In this example we will store a _checkpoint_ every 15 minutes, and keep only 3 _checkpoints_.
```
python3 train.py \
--train_files stt-data/cv-corpus-6.1-2020-12-11/id/clips/train.csv \
--dev_files stt-data/cv-corpus-6.1-2020-12-11/id/clips/dev.csv \
--test_files stt-data/cv-corpus-6.1-2020-12-11/id/clips/test.csv \
--checkpoint_dir stt-data/checkpoints \
--checkpoint_secs 1800 \
--max_to_keep 3
```
**Do not run this yet**
##### Different checkpoints for loading and saving
In some cases, you may wish to _load_ _checkpoints_ from one location, but _save_ _checkpoints_ to another location - for example if you are doing fine tuning or transfer learning.
* `--load_checkpoint_dir` specifies the directory to load _checkpoints_ from.
* `--save_checkpoint_dir` specifies the directory to save _checkpoints_ to.
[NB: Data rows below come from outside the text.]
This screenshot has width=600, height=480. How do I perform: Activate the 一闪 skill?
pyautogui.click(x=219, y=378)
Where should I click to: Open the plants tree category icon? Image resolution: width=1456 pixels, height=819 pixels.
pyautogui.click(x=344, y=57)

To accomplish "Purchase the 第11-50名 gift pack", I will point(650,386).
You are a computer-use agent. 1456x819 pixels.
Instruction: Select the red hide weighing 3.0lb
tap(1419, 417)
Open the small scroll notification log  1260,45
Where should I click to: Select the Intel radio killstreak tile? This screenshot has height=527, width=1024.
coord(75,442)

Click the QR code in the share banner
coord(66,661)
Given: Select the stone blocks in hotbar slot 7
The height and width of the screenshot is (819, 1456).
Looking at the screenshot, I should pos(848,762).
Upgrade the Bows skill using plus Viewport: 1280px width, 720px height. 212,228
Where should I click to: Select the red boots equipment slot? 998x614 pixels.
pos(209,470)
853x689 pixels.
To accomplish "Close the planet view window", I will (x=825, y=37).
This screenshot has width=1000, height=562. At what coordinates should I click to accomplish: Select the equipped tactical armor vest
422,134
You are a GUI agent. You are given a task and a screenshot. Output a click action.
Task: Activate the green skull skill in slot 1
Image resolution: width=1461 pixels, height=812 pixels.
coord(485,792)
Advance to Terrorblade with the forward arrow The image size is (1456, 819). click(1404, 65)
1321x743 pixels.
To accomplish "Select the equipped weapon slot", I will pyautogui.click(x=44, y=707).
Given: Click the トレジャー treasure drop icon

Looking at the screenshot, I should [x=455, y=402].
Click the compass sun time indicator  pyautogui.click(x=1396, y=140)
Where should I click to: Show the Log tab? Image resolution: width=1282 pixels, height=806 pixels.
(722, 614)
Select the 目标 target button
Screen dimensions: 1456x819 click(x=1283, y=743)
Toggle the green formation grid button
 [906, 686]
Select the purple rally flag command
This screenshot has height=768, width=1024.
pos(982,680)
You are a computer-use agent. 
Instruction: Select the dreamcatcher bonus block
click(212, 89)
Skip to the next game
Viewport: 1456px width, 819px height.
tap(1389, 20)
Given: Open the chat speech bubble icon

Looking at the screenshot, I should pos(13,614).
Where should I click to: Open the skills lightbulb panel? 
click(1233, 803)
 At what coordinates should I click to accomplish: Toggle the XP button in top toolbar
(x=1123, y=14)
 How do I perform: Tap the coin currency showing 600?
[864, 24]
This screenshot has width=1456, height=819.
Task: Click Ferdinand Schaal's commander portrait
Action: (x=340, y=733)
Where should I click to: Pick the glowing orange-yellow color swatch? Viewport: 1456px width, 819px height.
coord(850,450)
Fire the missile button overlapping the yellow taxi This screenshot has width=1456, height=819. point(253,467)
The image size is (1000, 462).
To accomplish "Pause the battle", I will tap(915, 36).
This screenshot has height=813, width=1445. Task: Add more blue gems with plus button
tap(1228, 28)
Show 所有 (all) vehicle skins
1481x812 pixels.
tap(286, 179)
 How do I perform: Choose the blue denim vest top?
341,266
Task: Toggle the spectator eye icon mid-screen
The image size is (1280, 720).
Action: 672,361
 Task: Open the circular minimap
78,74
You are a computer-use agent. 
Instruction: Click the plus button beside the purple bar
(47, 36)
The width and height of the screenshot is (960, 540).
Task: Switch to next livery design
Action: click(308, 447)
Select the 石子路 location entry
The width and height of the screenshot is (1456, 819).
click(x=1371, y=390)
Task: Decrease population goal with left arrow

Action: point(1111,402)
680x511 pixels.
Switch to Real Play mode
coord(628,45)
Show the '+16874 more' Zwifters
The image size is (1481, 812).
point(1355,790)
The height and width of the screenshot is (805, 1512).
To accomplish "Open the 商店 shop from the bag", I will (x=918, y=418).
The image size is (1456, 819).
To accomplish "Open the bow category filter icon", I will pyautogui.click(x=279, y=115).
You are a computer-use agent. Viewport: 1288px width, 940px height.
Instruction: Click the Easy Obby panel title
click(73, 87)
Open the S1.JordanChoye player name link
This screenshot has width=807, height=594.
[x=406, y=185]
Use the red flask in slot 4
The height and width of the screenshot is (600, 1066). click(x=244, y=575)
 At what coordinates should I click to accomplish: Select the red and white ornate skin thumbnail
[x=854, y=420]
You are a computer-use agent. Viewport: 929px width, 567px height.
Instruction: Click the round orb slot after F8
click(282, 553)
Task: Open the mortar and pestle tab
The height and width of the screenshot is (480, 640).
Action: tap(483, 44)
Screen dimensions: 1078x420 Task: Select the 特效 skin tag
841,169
In this example we will store a _checkpoint_ every 15 minutes, and keep only 3 _checkpoints_.
```
python3 train.py \
--train_files stt-data/cv-corpus-6.1-2020-12-11/id/clips/train.csv \
--dev_files stt-data/cv-corpus-6.1-2020-12-11/id/clips/dev.csv \
--test_files stt-data/cv-corpus-6.1-2020-12-11/id/clips/test.csv \
--load_checkpoint_dir stt-data/checkpoints-to-train-from \
--save_checkpoint_dir stt-data/checkpoints-to-save-to
```
**Do not run this yet**
### Specifying the directory that the trained model should be exported to
Again, because we have our [training environment](ENVIRONMENT.md) configured to use Docker, we must ensure that our trained model is stored in the directory used by the _bind mount_, so that it _persists_ in the event of failure of the Docker container.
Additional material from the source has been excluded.